WHAT IS BEING ASKED: Reproduce exactly the line containing "This screenshot has width=1024, height=630." and every line after it, through the last line of the records below; add nothing.

RECORD EXCERPTS:
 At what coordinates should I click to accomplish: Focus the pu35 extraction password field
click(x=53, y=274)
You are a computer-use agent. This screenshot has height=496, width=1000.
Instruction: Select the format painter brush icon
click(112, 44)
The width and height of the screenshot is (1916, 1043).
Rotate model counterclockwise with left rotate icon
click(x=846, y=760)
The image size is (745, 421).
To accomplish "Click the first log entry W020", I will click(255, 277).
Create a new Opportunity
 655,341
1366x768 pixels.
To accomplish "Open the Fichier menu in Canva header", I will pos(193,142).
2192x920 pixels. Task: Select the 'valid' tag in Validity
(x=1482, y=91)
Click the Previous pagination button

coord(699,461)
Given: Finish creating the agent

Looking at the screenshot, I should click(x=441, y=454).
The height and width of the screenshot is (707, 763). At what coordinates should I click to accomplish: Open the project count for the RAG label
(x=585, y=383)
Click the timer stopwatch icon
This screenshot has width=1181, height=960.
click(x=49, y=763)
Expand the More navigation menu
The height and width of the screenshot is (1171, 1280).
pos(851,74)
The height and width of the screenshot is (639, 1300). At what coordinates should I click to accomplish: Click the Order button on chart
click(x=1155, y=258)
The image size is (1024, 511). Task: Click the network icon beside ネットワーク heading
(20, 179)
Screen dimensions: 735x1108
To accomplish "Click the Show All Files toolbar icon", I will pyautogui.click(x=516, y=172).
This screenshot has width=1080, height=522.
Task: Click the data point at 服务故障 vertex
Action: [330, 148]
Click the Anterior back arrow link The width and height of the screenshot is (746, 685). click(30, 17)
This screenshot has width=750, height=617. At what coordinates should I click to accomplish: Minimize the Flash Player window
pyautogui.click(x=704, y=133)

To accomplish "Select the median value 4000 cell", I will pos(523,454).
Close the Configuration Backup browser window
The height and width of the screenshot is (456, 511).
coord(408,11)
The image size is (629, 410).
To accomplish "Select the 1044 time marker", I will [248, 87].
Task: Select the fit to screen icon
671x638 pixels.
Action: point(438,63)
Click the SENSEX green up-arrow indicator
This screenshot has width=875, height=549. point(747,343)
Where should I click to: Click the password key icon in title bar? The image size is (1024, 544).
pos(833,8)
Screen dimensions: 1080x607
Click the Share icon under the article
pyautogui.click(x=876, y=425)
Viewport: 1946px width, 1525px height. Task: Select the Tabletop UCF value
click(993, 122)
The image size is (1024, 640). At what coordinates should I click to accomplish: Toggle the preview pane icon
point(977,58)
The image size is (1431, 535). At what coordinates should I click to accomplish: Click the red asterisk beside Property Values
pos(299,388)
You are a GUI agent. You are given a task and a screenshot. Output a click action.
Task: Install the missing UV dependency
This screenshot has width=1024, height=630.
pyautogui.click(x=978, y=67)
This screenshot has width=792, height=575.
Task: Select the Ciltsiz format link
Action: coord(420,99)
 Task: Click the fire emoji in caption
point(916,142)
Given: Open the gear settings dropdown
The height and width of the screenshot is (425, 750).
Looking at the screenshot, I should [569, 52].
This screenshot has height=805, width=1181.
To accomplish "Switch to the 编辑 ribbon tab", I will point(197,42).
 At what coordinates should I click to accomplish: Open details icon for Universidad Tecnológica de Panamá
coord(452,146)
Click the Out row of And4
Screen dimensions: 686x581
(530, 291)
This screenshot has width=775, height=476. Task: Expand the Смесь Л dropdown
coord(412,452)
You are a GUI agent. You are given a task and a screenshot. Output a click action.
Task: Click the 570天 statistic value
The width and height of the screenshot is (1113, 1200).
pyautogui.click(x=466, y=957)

OUTPUT OF THE EXERCISE:
This screenshot has width=1024, height=630.
pyautogui.click(x=978, y=67)
This screenshot has width=792, height=575.
Task: Select the Ciltsiz format link
Action: coord(420,99)
 Task: Click the fire emoji in caption
point(916,142)
Given: Open the gear settings dropdown
The height and width of the screenshot is (425, 750).
Looking at the screenshot, I should [569, 52].
This screenshot has height=805, width=1181.
To accomplish "Switch to the 编辑 ribbon tab", I will point(197,42).
 At what coordinates should I click to accomplish: Open details icon for Universidad Tecnológica de Panamá
coord(452,146)
Click the Out row of And4
Screen dimensions: 686x581
(530, 291)
This screenshot has width=775, height=476. Task: Expand the Смесь Л dropdown
coord(412,452)
You are a GUI agent. You are given a task and a screenshot. Output a click action.
Task: Click the 570天 statistic value
The width and height of the screenshot is (1113, 1200).
pyautogui.click(x=466, y=957)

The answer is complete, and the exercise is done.